The Irish boom saw a vast property bubble puffed up by appallingly managed banks with the complicity of idle regulators and political cronies. House prices between 1994 and 2006 rose by around 520%. The relationships between developers, their financiers and the officials who authorised the building spree were usually cosy, often corrupt. Towards the end of the growth years, the country's financial sector descended into full-blown mania. Banks doled out credit indiscriminately and borrowed on international capital markets on a scale that far exceeded the nation's economic output. When the bubble burst, the government stepped in to rescue the banks, but their debts were ultimately bigger than the state's capacity to raise revenue. Ireland started sliding towards insolvency. Hence, the bailout.
Not all of the boom was bogus. The initial expansion was driven by growth in exports. A young, well-educated, cheap labour force attracted investment. So did an aggressively competitive 12.5% corporate tax rate. Ireland positioned itself as a lean, buccaneering start-up economy, challenging Europe's unwieldy giants. Membership of the single currency gave seamless access to export and capital markets.
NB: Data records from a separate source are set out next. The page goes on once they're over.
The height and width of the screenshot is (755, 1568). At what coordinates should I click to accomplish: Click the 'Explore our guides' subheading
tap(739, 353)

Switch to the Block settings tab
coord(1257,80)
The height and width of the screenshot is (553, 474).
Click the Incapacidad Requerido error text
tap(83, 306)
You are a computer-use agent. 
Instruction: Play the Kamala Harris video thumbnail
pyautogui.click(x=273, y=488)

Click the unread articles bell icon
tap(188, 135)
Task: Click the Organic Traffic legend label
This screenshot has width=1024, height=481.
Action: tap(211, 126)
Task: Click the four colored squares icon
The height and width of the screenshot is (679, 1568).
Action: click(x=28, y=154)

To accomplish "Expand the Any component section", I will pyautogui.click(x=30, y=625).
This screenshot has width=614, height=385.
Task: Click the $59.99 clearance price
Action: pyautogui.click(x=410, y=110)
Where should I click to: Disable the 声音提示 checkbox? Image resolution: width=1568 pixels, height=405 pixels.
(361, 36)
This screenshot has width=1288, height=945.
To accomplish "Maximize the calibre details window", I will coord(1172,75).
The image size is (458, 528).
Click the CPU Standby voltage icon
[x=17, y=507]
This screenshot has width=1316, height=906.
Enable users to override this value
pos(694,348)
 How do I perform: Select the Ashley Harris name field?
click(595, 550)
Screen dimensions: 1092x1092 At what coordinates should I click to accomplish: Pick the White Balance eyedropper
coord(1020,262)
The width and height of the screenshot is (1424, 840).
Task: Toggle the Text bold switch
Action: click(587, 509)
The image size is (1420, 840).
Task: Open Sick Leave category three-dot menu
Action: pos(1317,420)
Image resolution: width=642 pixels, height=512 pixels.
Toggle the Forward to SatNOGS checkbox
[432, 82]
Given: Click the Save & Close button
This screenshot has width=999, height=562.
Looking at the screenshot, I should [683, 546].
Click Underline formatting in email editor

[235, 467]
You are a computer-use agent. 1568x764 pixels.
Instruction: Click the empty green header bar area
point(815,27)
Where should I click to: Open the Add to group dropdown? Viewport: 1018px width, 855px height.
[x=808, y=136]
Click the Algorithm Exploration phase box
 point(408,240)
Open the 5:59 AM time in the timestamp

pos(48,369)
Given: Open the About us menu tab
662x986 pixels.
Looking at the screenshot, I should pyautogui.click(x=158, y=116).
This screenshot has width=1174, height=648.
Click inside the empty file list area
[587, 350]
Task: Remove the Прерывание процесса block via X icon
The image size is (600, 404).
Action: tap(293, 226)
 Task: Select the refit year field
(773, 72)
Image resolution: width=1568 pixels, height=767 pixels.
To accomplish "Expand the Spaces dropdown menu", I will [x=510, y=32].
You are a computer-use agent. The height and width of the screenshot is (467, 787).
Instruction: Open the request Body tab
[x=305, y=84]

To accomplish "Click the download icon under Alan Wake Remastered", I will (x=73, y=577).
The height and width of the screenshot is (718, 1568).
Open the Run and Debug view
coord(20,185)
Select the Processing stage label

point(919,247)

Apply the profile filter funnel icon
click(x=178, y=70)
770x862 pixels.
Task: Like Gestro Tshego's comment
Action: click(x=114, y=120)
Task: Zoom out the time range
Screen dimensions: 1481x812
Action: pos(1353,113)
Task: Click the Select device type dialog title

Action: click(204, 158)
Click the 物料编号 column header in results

But there was a shift at the start of the 21st century. As success fed into higher disposable incomes and demand for houses, the returns on property investment soared. The government, in turn, became dependent on tax revenues – and in some cases bribes – from the building trade. Politicians kept consumer demand buoyant with generous public spending, while rewarding developer friends with public works contracts. Ireland's narrow elite ran the economy like a casino and awarded itself free chips. No one, save a few lonely economists, had much incentive to call time on the party. By 2007, around one in five Irish jobs depended in some way on the property market.